The paper is organized as follows. In the next section, the works related to this paper are discussed. Section 3 discusses the novel method of web crawling. Section 4 describes the implementation of the approach. Section 5 specifies the various experimental results and the performance evaluation. Finally, the conclusion of the proposed method is given in Section 6.

Related Works

Focused Crawling was first developed by S. Chakrabarti in 1999 [12]. Focused crawlers [12,18] searches and retrieves only the subset of the web pertaining to a specific topic of relevancy. P. De. Bra [6] designed one of the first search algorithms called the Fish Search based on the content of individual nodes or documents and was improved in 2005 [23]. The Shark-search algorithm [16] was proposed in 1998 and was improved [10] in 2007. A focused crawler is implemented associating a score with each link [8,17] in the pages that it has downloaded. The algorithm that builds a model for the context within which topically relevant pages occur on the web [19]. A web search algorithm based on hyperlinks and content [9] relevance strategy performs well in topic-specific crawling. The focused crawler [15] of a special-purpose search engine aims to selectively seek out pages that are relevant to a pre-defined set of anchor texts, rather than to exploit all regions of the web. A method using a decision tree on anchor texts of hyperlinks [22] is used to utilize the anchor texts for determining the priorities.
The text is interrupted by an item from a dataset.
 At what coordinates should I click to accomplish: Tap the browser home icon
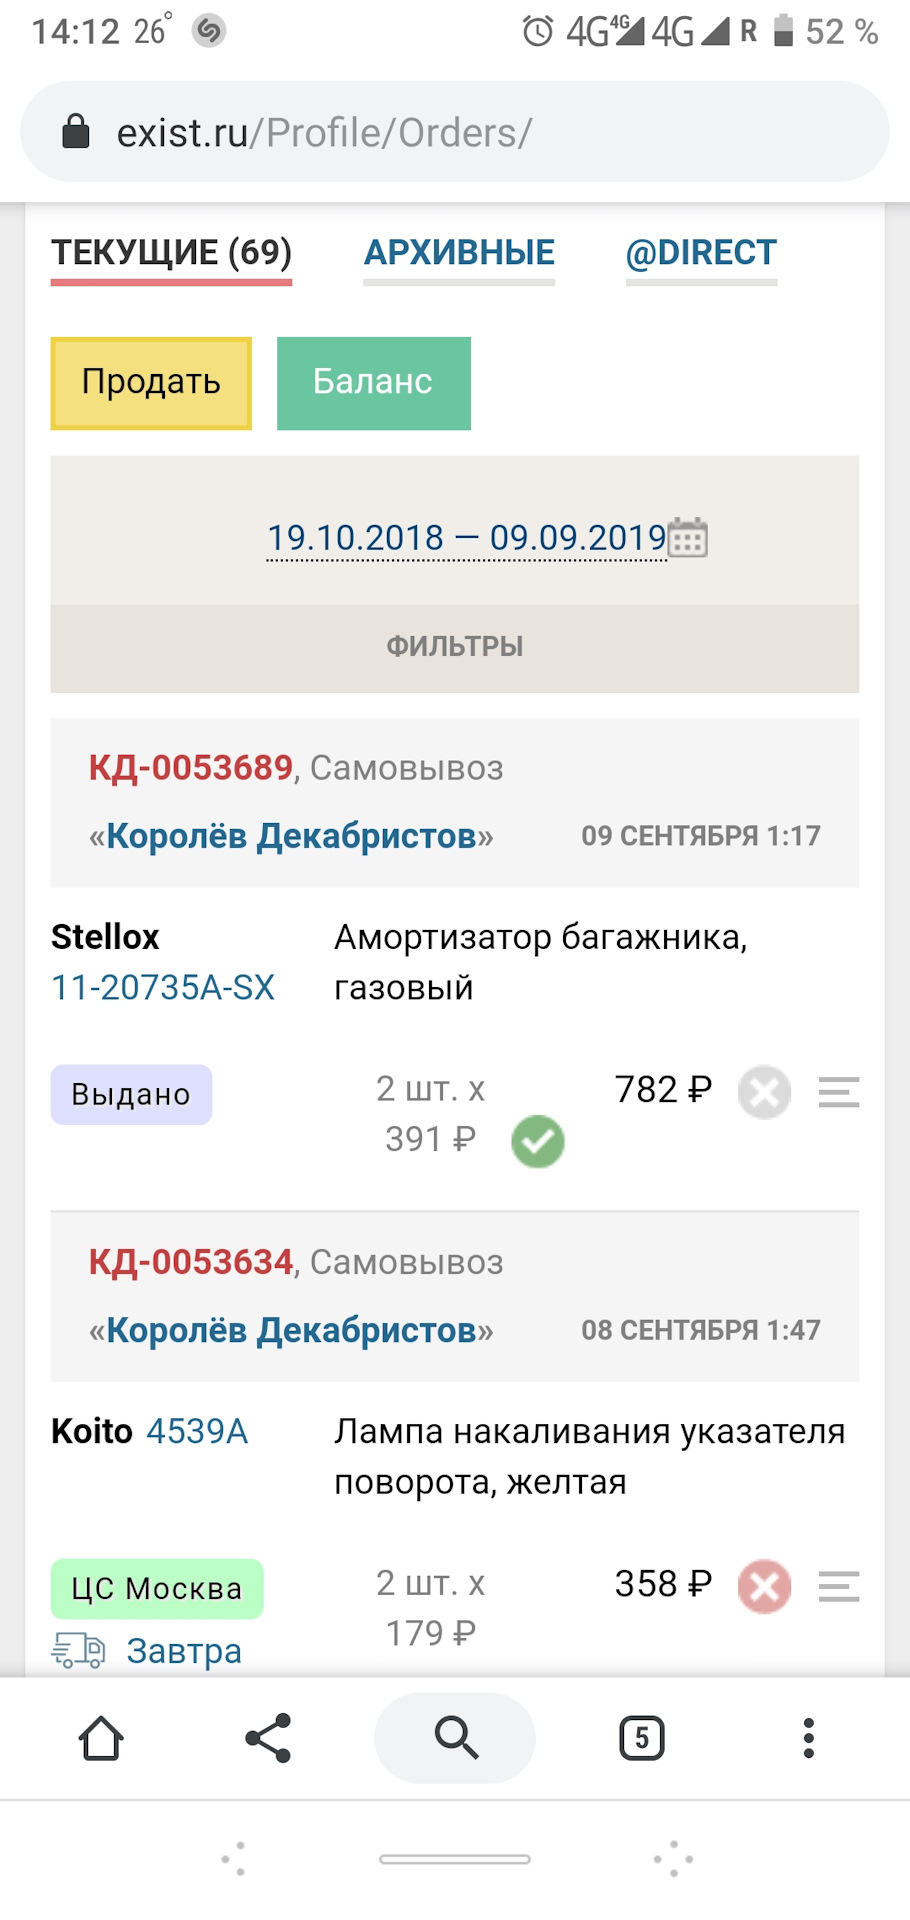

The processing of crawler begins from a seed page and then it uses the external links within the seed page to deal with other pages [31]. A crawler must choose carefully at each step which pages to visit next. The novel concept of intelligent crawling [21] learns the characteristics of the linkage structure while crawling. To find the related pages in the web graph is to examine the siblings [29] of a starting node in the web graph. The likelihood of linked pages having similar textual content [30] finds to be high, the similarity of sibling pages increases when the links from the parent page are close together.
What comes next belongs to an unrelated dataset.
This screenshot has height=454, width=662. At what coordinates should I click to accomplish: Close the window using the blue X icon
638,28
To efficiently compute the page rank for large numbers of pages, the method [14] considers the link structure of the web to produce a global importance ranking of every web page based on the graph of the web. A latent semantic indexing classifier [1] combines link analysis with text content in order to retrieve and index domain specific web documents.

Web crawlers are used to create a copy of all the visited pages [11] for later processing by a search engine, which will index the downloaded pages to provide fast searches. Link score is calculated based on average relevancy score of parent pages and division score [2]. An algorithm is used to find a minimal composition [5] that satisfies the user request. The web contains information on many related and unrelated topics. Such growth and fluctuation generates essential limits of scale for today’s generic search engines [7]. Ranking based methods are applied in [3,4]. A review of the techniques of focused crawling is discussed by Blaz Novak [25].

A comprehensive analysis and critical comparison of various link-based similarity measures and algorithms are presented [27]. The method [26] discovers an efficient and better system for mining the web topology to identify authoritative web pages. The algorithm [28] efficiently utilizes the link and textual analysis, in which the four measures namely link-based measure, logarithmic distance measure, text content similarity and probabilistic measure are used to find the relevancy of the web pages.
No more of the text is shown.